Stuart Law announced his resignation as West Indies’ head coach on September 23, 2018 after less than two years in the job. The 49-year-old’s tenure will end following the tours to India in October and Bangladesh in November, after which he will move to England to take charge at Middlesex.
Law was credited with improving West Indies’ standing in Tests during his time in charge, as well as securing qualification for the 2019 World Cup. He was also involved with moves to bring back a number of star players, such as Chris Gayle and Kieron Pollard, after disagreements with the board.
“I have had to make the difficult decision to leave my role of head coach with CWI,” Law said in a press release. “It has been very enjoyable, and I believe we have made tremendous strides forward as a team during the past two years.
“I will be taking a role with Middlesex which will keep me close to my family, whilst continuing within the cricket family. I wish the players and staff of CWI every success in the future.”
Law took over from Phil Simmons, who was sacked in September 2016 on disciplinary grounds. He won six out of 15 Tests, including a famous chase of 322 at Headingley last year, and secured series wins over Zimbabwe and Bangladesh, as well as a draw with Sri Lanka.
The team’s record was even more impressive in T20Is – eight wins in 19 matches including victory over a World XI team at Lord’s in May. It was a different story in ODIs, though. He took over with West Indies having failed to qualify for the 2017 Champions Trophy and they had to make sure of a World Cup spot the hard way via the ICC Qualifier in Zimbabwe earlier this year.
CWI chief executive Johnny Grave said: “I am disappointed that Stuart is leaving as I believe that we have made real progress under his leadership. I know it was a difficult decision for him and that ultimately the opportunity to work in England, where his family is now based, was a major factor in his decision. We will start the process to appoint a new head coach immediately.”
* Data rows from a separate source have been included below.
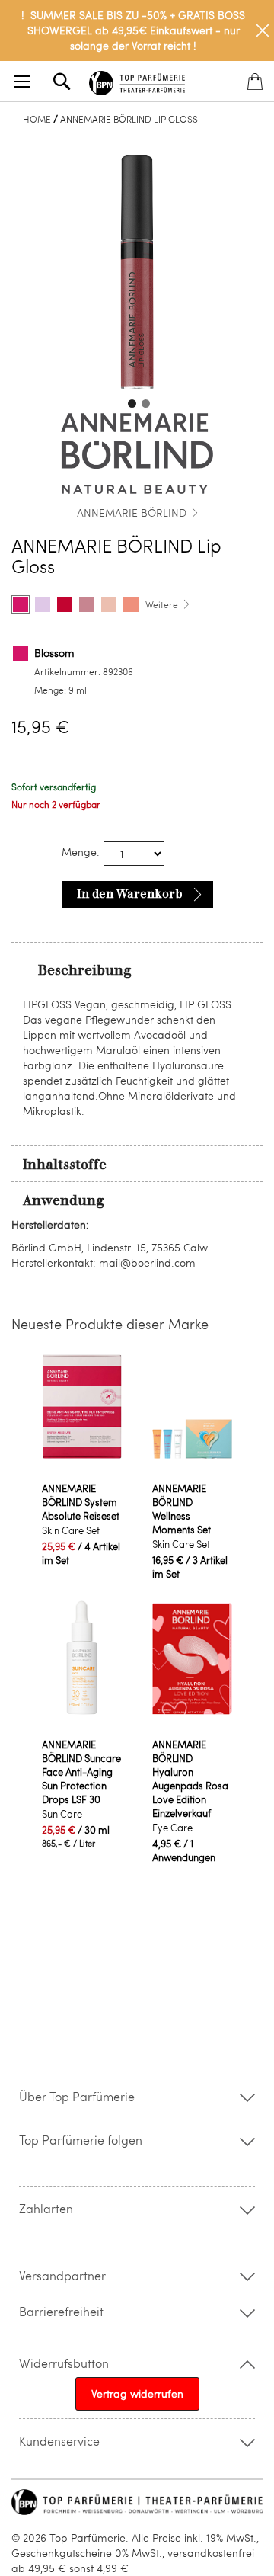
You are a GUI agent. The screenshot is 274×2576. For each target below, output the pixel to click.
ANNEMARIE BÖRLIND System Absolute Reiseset (80, 1502)
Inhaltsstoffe (65, 1164)
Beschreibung (85, 970)
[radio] (20, 604)
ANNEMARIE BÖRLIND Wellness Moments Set (181, 1509)
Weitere (161, 604)
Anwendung (63, 1200)
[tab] (137, 969)
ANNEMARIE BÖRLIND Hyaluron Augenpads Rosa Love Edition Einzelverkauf (190, 1779)
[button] (130, 401)
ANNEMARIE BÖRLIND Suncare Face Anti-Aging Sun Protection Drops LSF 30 (81, 1772)
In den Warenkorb (130, 894)
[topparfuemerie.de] (137, 80)
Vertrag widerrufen (137, 2393)
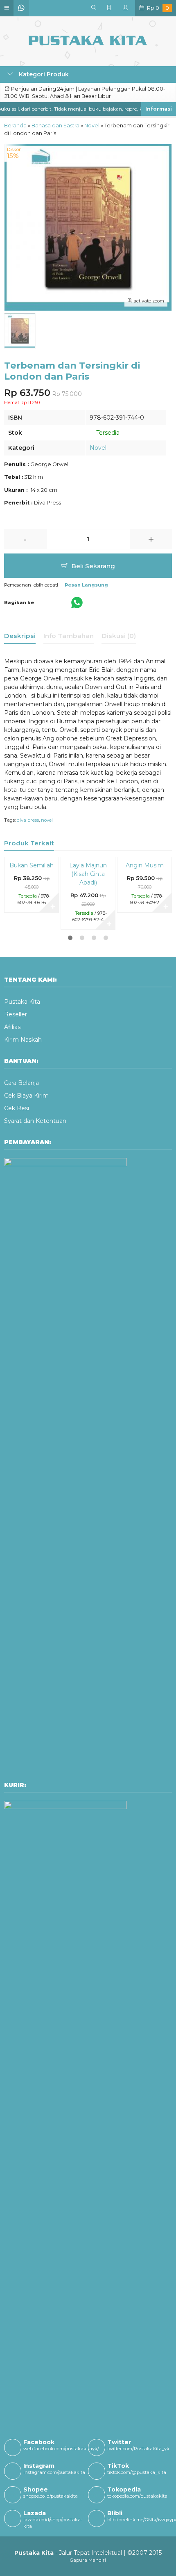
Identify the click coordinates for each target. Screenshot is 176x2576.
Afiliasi (13, 1027)
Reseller (15, 1014)
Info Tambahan (68, 636)
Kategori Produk (43, 74)
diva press (28, 820)
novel (47, 820)
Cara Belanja (21, 1083)
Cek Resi (16, 1108)
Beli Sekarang (92, 566)
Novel (98, 447)
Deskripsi (20, 636)
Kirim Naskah (23, 1039)
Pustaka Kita (22, 1001)
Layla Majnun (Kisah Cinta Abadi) (88, 874)
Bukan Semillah (31, 865)
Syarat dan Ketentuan (35, 1121)
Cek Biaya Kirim (26, 1095)
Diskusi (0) (119, 636)
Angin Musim (145, 865)
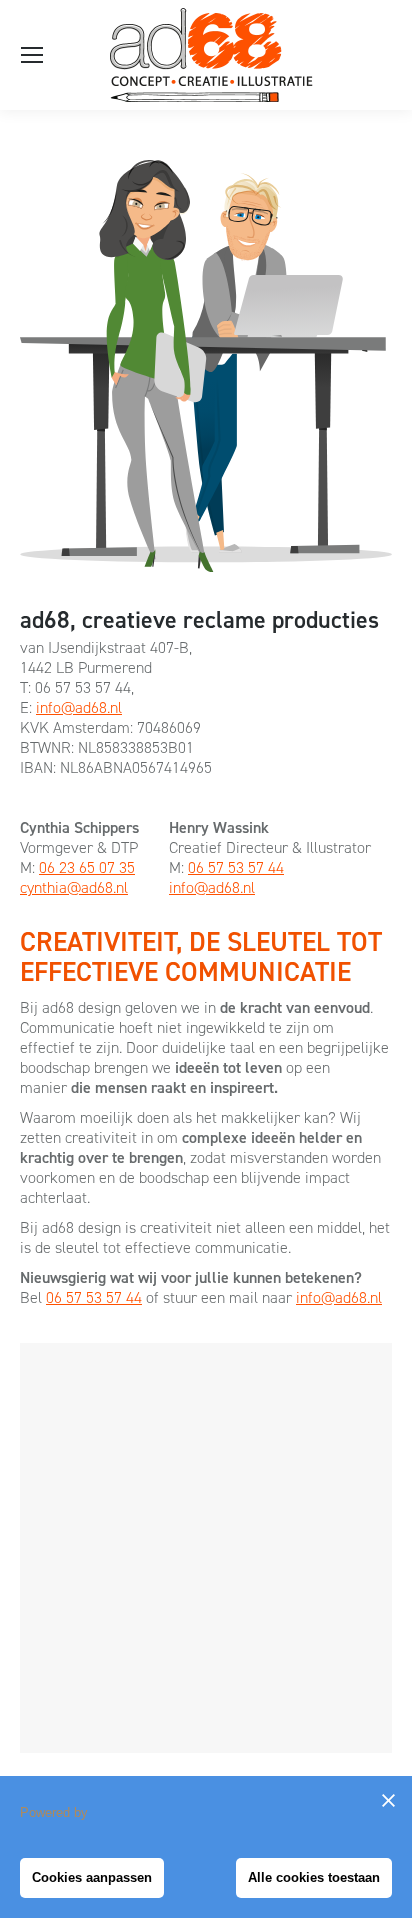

Law has signed a four-year contract with Middlesex and will be their head coach for all three formats. He replaces Richard Scott, who left the club midway through the season with Middlesex struggling to mount a promotion challenge from Division Two of the County Championship. Law’s arrival also means the end of Daniel Vettori‘s two-season spell as specialist T20 coach.
A former Australia international who had a long county career with Lancashire, Essex and Derbyshire, Law said it was a “great privilege” to take on “one of the plum jobs in world cricket”. He has previously coached Sri Lanka and Bangladesh, as well as with Queensland and Brisbane Heat, and Cricket Australia’s high performance programme back in his home country.